## [Instructions for the task]
Every line below between the one holding "Decrease total bet" and the one holding "Task: Stop the video playback", inclusive, should be copied exactly, and no other line.
Materials provided below:
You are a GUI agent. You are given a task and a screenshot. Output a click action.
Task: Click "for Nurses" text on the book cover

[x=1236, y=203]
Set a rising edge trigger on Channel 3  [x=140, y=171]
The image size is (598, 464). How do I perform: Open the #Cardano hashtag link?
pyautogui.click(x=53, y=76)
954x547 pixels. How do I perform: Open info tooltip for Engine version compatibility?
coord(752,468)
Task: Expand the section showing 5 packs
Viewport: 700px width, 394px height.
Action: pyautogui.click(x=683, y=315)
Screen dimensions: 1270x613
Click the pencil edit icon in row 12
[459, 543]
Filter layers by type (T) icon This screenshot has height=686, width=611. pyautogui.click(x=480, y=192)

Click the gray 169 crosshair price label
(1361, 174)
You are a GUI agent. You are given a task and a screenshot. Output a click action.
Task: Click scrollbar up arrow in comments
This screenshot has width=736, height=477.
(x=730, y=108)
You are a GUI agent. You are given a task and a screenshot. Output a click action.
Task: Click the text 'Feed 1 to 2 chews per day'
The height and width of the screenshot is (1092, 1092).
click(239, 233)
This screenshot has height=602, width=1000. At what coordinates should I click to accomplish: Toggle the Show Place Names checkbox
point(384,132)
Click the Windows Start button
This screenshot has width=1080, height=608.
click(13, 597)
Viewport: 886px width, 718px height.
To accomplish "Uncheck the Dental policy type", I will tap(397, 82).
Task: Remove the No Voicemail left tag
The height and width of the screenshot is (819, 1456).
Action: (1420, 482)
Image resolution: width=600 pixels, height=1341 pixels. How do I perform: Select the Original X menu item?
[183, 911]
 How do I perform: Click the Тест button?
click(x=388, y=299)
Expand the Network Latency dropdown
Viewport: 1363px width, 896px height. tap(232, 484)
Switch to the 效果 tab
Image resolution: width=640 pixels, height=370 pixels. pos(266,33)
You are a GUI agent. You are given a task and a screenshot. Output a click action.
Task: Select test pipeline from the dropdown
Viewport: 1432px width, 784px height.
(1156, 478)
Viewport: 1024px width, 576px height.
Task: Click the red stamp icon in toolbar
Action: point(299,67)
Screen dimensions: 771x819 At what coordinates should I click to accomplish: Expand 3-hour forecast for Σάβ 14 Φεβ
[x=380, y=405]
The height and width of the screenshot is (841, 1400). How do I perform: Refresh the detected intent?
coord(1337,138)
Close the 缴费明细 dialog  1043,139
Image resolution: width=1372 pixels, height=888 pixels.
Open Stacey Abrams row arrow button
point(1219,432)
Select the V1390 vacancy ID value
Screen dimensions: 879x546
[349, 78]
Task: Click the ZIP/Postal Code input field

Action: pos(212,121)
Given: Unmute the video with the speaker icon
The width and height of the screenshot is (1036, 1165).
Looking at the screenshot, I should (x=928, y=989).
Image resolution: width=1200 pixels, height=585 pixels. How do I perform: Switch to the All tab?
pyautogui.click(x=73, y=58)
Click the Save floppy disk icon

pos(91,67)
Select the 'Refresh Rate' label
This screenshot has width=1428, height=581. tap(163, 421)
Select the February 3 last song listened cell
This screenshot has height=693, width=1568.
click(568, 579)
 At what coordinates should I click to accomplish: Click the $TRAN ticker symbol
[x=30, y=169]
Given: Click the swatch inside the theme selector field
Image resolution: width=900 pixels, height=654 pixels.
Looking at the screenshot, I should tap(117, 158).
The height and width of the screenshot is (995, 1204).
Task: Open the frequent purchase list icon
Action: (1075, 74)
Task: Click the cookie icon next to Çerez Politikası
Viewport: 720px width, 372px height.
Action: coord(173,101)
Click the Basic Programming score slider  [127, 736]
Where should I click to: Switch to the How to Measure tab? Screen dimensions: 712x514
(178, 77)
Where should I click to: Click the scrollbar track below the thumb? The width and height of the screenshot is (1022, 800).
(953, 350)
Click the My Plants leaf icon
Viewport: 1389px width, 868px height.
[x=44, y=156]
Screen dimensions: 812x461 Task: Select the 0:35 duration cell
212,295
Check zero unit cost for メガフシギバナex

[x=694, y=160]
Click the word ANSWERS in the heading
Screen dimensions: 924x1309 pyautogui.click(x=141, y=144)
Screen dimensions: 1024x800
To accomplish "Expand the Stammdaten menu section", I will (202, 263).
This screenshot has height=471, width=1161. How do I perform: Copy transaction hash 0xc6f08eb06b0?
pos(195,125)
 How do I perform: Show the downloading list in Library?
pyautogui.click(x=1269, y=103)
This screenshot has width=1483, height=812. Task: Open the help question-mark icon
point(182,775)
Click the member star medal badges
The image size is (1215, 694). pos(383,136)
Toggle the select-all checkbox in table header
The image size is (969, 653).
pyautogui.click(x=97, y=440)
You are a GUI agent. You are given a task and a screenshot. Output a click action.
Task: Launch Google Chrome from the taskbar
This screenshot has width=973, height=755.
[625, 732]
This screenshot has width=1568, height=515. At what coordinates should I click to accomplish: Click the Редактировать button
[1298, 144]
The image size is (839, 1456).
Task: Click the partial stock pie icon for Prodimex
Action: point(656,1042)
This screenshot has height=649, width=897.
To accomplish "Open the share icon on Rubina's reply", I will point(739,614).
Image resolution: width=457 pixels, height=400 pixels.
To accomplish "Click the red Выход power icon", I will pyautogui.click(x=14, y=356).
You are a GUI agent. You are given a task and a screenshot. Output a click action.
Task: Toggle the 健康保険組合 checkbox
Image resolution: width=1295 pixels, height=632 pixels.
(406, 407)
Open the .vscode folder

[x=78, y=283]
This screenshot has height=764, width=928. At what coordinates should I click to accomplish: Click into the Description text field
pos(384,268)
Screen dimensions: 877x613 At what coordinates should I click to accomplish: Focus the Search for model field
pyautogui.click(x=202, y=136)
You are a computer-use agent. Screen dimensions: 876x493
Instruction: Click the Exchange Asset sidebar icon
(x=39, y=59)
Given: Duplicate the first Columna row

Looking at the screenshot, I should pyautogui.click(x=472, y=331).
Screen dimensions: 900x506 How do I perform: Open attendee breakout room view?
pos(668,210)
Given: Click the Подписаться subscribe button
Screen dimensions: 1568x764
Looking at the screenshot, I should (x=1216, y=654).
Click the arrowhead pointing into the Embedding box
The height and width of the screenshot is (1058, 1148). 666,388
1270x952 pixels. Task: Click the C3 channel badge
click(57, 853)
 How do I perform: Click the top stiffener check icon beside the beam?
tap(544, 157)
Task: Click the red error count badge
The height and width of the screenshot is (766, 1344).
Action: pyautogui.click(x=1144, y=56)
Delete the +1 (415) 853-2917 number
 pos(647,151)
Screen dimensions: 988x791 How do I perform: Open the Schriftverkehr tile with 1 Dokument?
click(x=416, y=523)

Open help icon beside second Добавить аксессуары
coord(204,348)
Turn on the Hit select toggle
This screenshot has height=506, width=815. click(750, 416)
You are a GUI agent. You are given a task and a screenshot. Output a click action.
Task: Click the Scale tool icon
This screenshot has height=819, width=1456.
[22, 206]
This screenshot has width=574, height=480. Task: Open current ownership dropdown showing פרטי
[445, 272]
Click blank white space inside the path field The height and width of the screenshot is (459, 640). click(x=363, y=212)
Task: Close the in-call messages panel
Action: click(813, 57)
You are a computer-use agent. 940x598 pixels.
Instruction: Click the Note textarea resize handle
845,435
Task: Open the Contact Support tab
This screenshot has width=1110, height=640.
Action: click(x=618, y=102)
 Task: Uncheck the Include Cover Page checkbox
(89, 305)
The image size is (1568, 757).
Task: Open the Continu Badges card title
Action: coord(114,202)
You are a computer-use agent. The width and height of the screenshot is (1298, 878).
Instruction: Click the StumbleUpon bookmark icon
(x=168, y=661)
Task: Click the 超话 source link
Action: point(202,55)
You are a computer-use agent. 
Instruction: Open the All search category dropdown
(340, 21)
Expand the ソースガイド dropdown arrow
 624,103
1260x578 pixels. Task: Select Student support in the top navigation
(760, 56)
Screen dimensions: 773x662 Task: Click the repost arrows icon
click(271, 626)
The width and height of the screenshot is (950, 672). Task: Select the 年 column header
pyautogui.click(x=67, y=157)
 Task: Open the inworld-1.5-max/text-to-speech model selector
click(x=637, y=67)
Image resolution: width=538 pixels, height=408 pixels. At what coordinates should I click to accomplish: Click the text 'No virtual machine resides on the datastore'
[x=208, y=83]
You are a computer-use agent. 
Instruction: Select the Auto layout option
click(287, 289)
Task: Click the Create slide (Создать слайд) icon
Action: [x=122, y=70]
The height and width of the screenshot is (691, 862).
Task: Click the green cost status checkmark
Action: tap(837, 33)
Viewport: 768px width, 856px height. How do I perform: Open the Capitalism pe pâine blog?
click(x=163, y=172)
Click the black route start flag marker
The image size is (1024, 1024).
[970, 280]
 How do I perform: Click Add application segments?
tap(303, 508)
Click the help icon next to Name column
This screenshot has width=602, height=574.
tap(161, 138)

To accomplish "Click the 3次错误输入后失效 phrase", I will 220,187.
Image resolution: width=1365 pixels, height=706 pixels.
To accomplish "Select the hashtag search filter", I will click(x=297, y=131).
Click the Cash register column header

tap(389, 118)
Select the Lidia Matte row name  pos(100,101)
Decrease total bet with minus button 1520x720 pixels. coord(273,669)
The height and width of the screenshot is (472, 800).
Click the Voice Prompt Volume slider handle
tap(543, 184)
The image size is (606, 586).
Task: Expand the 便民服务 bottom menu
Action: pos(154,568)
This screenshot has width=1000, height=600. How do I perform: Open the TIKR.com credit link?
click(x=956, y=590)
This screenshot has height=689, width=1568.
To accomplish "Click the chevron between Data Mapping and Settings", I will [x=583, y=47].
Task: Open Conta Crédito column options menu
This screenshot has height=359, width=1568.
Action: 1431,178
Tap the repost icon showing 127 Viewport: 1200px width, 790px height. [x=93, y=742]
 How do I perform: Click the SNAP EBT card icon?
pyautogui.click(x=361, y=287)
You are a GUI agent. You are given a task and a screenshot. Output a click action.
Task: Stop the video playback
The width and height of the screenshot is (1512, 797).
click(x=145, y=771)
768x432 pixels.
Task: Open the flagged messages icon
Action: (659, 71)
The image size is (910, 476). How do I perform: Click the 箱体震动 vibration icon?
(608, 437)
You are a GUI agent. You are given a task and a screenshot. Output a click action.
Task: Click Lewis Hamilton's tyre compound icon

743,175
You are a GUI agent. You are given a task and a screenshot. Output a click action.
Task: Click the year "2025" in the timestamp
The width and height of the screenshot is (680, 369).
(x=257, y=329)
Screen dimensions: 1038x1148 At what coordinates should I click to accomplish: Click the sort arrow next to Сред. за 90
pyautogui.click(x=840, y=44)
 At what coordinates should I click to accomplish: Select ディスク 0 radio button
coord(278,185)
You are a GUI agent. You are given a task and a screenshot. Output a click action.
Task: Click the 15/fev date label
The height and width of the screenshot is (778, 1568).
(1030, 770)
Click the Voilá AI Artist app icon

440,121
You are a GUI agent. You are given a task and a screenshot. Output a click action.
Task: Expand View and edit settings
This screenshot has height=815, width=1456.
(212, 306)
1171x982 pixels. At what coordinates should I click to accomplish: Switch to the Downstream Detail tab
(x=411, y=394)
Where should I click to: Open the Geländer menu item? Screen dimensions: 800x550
End of Materials provided.
## [Solution for this task]
Decrease total bet with minus button 1520x720 pixels. coord(273,669)
The height and width of the screenshot is (472, 800).
Click the Voice Prompt Volume slider handle
tap(543, 184)
The image size is (606, 586).
Task: Expand the 便民服务 bottom menu
Action: pos(154,568)
This screenshot has width=1000, height=600. How do I perform: Open the TIKR.com credit link?
click(x=956, y=590)
This screenshot has height=689, width=1568.
To accomplish "Click the chevron between Data Mapping and Settings", I will [x=583, y=47].
Task: Open Conta Crédito column options menu
This screenshot has height=359, width=1568.
Action: 1431,178
Tap the repost icon showing 127 Viewport: 1200px width, 790px height. [x=93, y=742]
 How do I perform: Click the SNAP EBT card icon?
pyautogui.click(x=361, y=287)
You are a GUI agent. You are given a task and a screenshot. Output a click action.
Task: Stop the video playback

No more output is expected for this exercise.